Düşünüp değerlendirmekle kibir bir araya gelemez ve gelmemelidir. Çünkü kibir düşüncenin sağlam, doğru neticeye varmasının önünde aşılması imkânsız bir engeldir. Yüce Allah kibrin neler yaptığını ilk inen surelerden olan Müddesir Suresi’nde şöyle anlatıyor: “Zira o, düşündü ve ölçtü biçti. Geberesice, nasıl ölçtü biçti! Lanet olası, nasıl ölçtü biçti! Sonra baktı. Sonra yüzünü ekşitti ve suratını astı. Sonra arkasını döndü ve kibirlendi. Şöyle dedi: Bu, sadece öncekilerden nakledilen bir büyüdür. Bu, yalnızca bir insan sözüdür.” (Müddesir, 18-25).
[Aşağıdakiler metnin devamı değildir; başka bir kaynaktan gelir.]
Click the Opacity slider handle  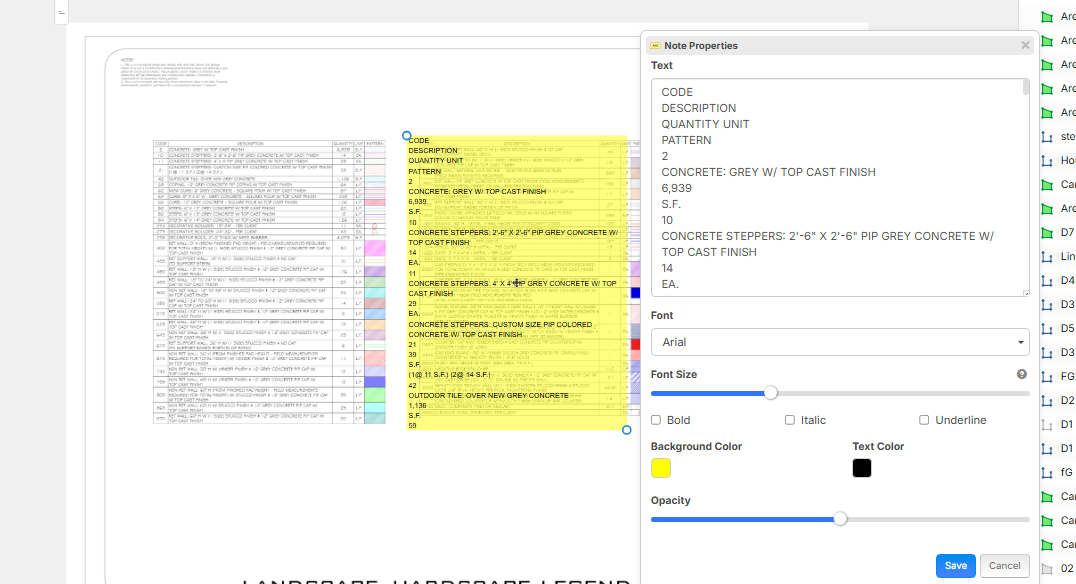coord(840,519)
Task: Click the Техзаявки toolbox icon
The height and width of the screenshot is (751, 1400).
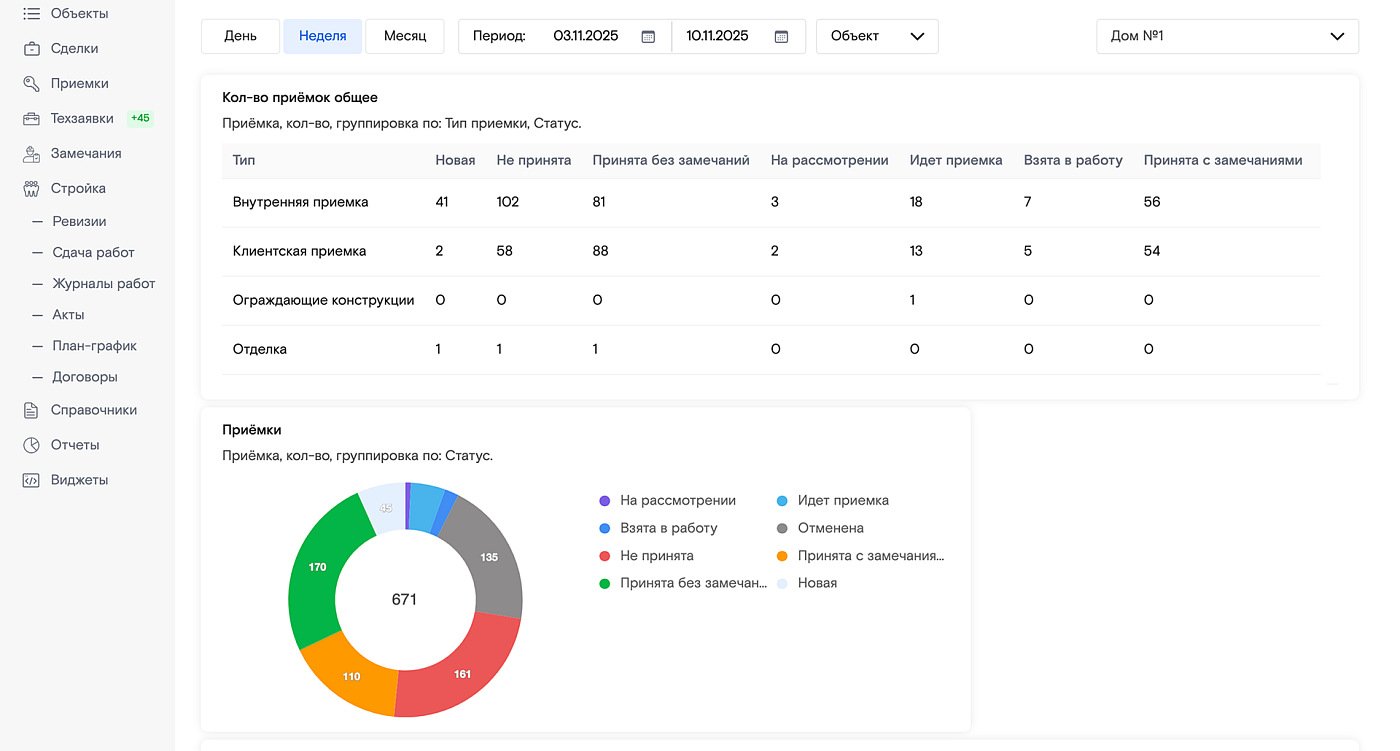Action: (x=31, y=118)
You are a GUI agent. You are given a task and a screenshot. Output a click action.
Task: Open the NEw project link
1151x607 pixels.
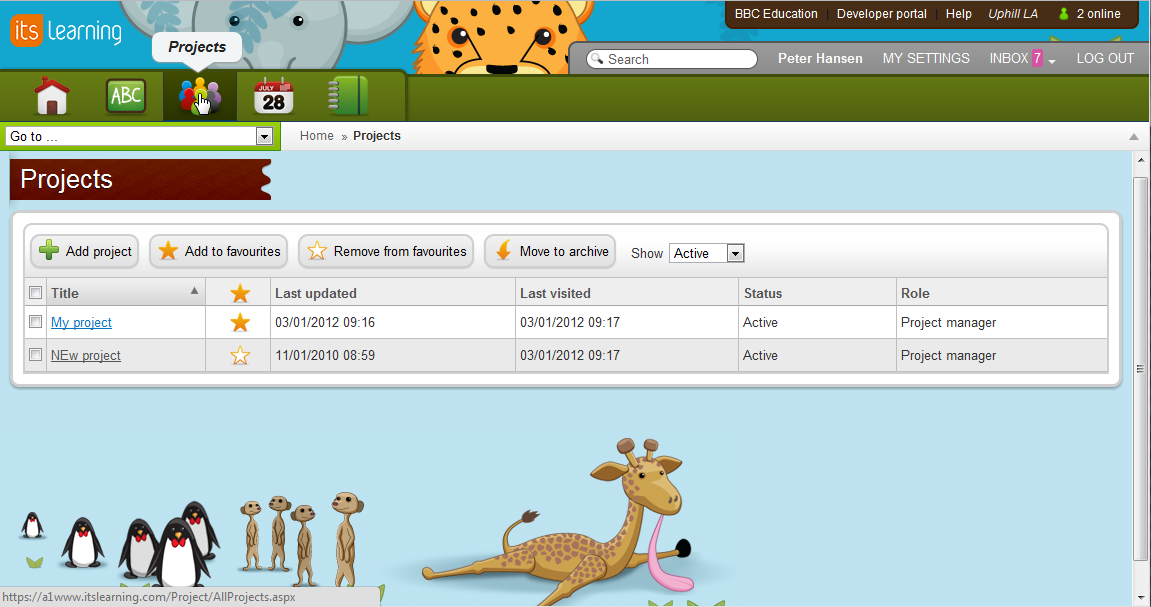tap(85, 355)
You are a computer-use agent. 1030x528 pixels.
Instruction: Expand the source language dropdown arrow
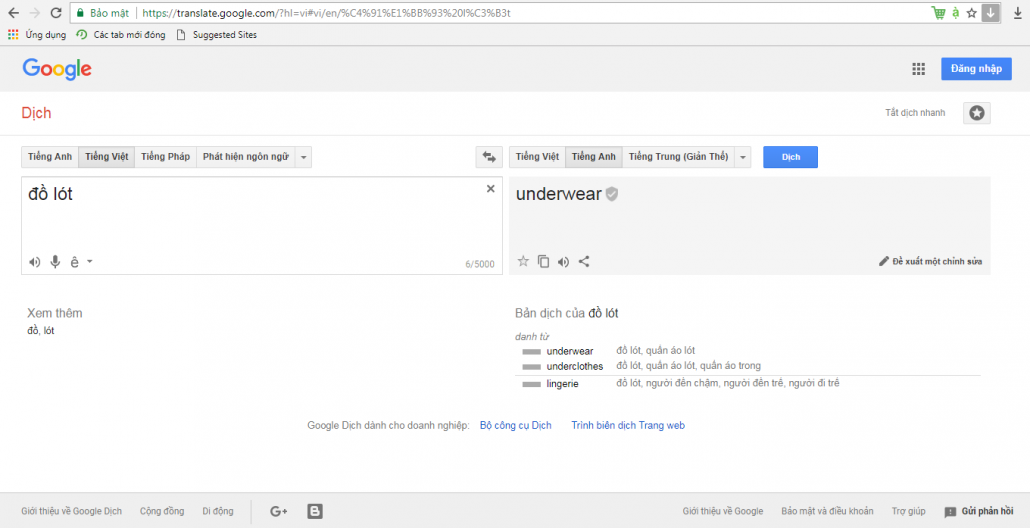pyautogui.click(x=304, y=157)
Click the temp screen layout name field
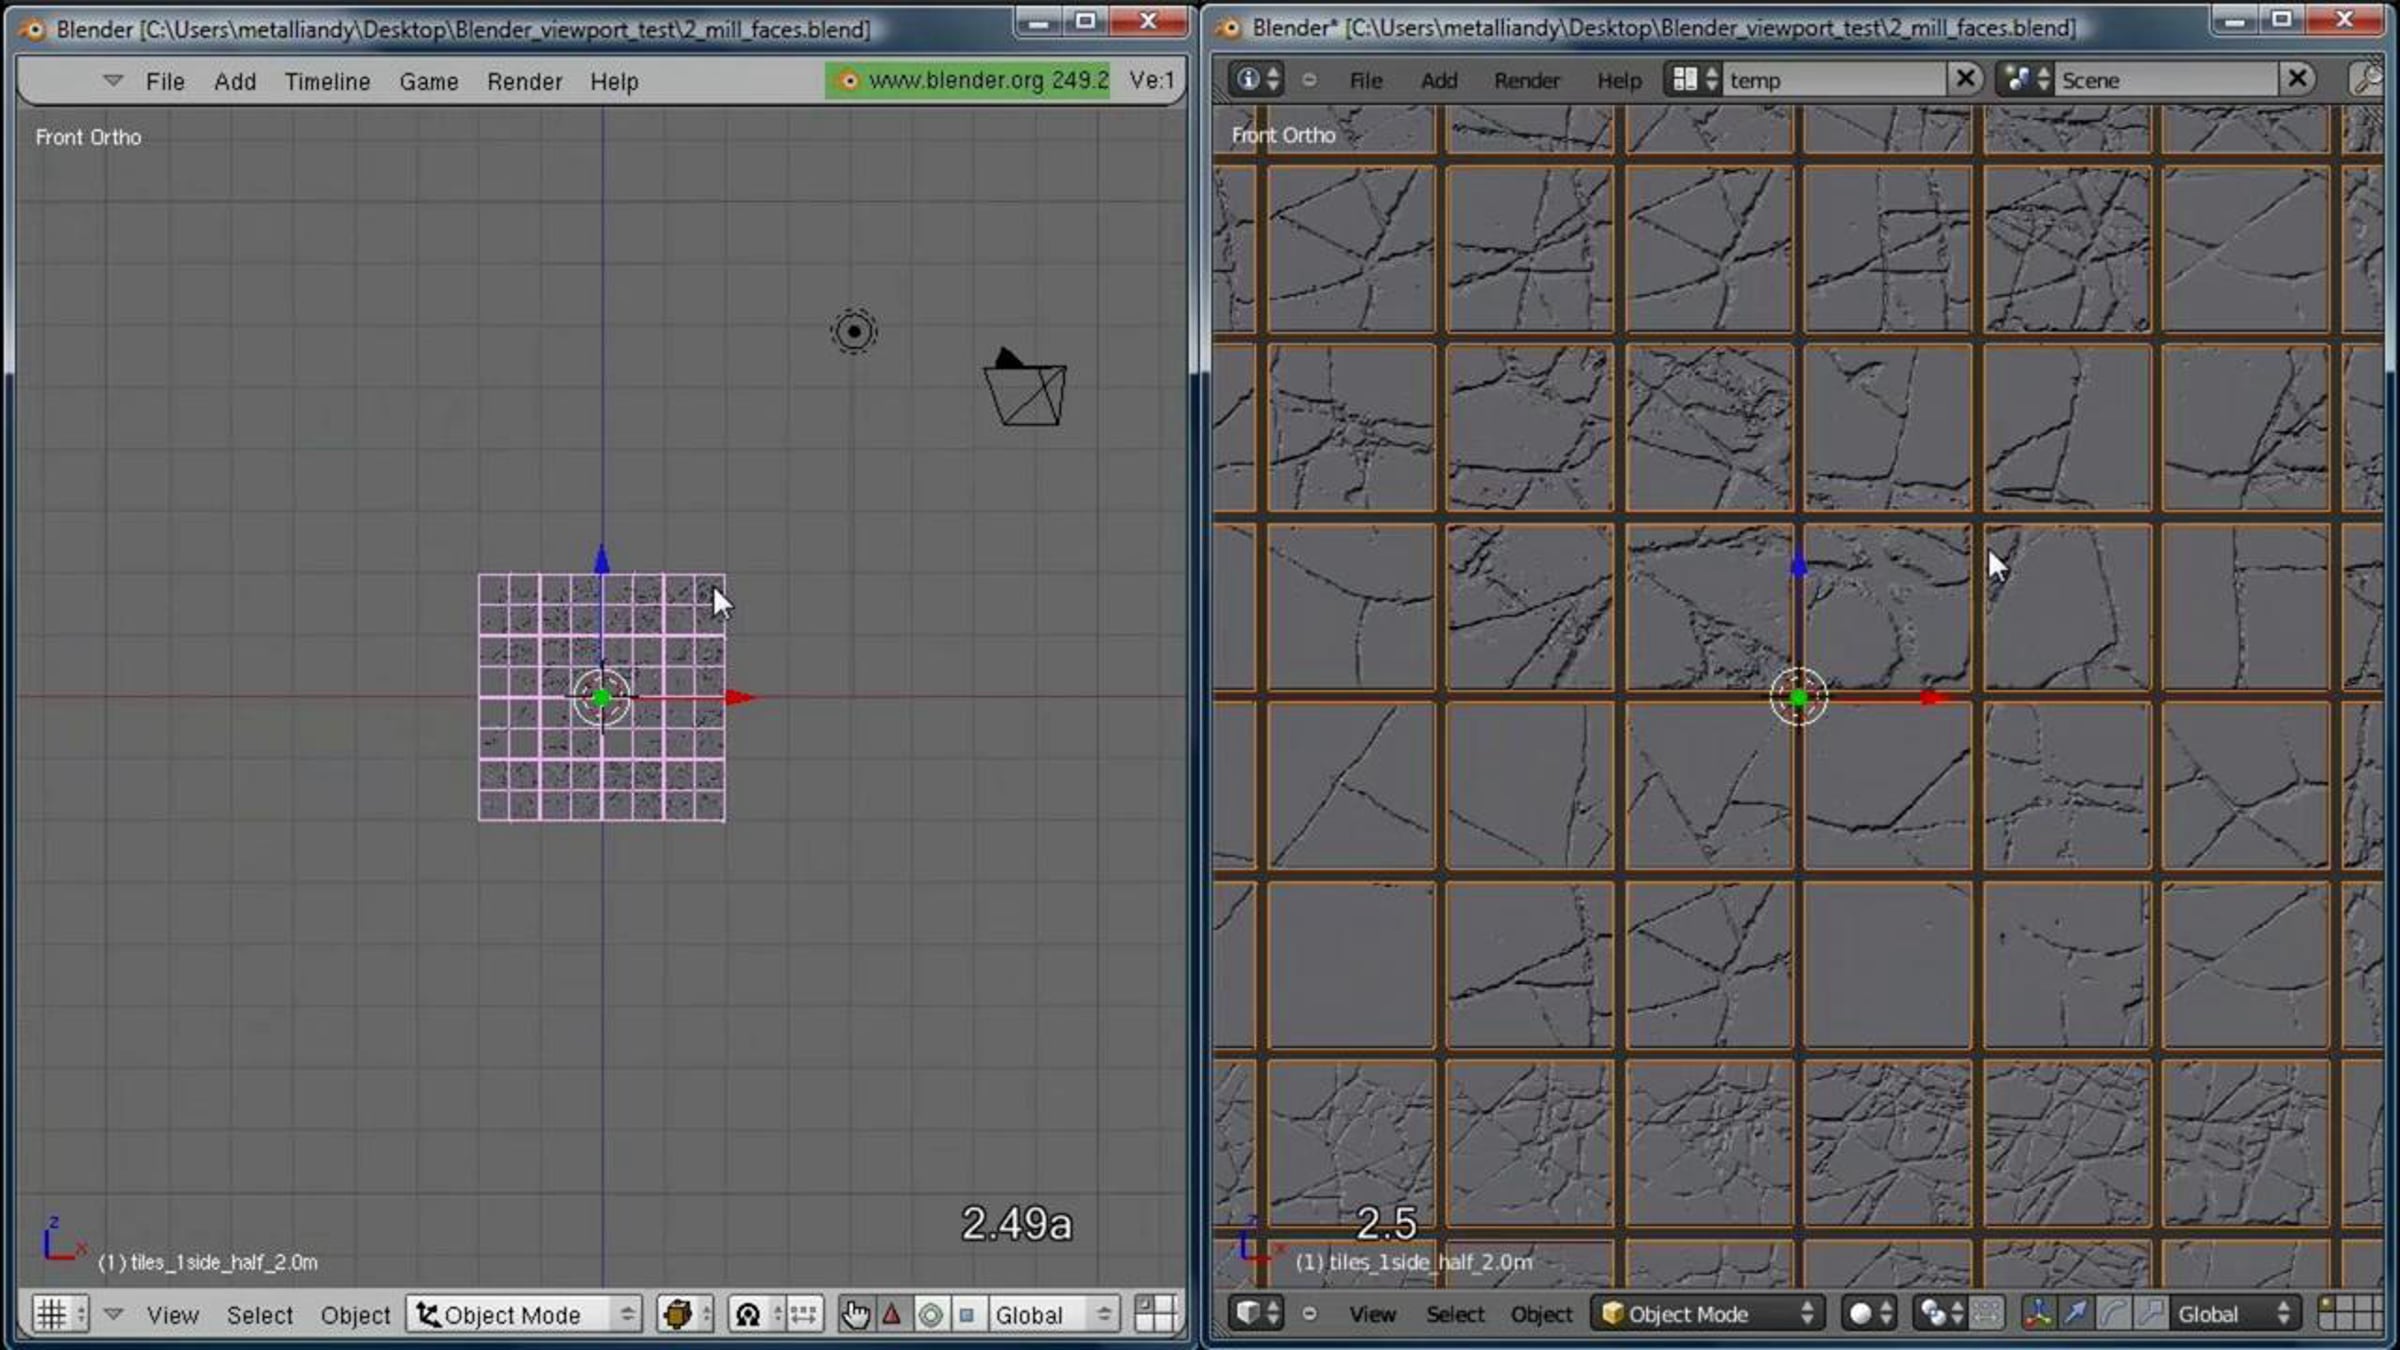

Hud Suresi’nin 91. ayetine baktığımızda şu gerçeği görmemiz mümkündür: Anlaşılabilecek bir doğruyu, konuyu anlamamak ya da inadına anlamama gayreti içinde olmak, bilimsel ahlaksızlıktır. Kâfirler Kuran’ı ellerine alıp okuyup üzerinde düşünmeden tepki gösterirler. Müminun 68-71. ayetlerine bakarsak şu ilkeyi koyabiliriz: Bir kitabı okumadan, tetkik etmeden, üzerinde düşünmeden ona olumsuz tepki göstermek bilimsel ahlaka yakışmaz.
Netice olarak diyebiliriz ki, aklı ve düşünceyi sosyal hayatın her boyutuna akıtırsak ve bu ikisini siyasetin, ekonominin, ailenin, eğitimin ve sosyal hayatın egemenleri kılarsak hem toplumumuzun hem de dünya insanlığının, tufan haline dönüşmüş, insanı boğacak hale gelen sorunlarını en aza indirmemiz mümkün olacaktır. Öyle görülüyor ki, aklı ve düşünceyi hayatımızın dışına itiyoruz. Meydanı nefse terk ediyoruz. Nefsin egemenliğinde insanlık problemlerini çözemiyor, tam tersine problem oluşturuyor. Akıl ve düşünce güneşinin batmak üzere olduğu dünya insanlığının geleceği karanlık görülmektedir. Artık Kuran okuluna girip orada akıl ve düşünce eğitimi almak zorundayız. Gençlerimize, çocuklarımıza aklı kullanmayı ve doğru düşünme sanatını öğreterek geleceğimizi aydınlık kılabiliriz.

SORU CEVAP/

* Bir hoca televizyonda, saçları siyaha boyatmanın haram olduğunu söyledi. Saçları boyatmak günah mı, siyaha boyatmanın dinimizde özel bir hükmü var mı? Zeynep ÖZGÜ/Malatya
Saçları boyatmak günah değildir. Ancak boya saç ve deride bir tabaka oluşturuyorsa cünüplüğünüz gitmez. Tabaka oluşturmuyorsa hiçbir sakınca yoktur.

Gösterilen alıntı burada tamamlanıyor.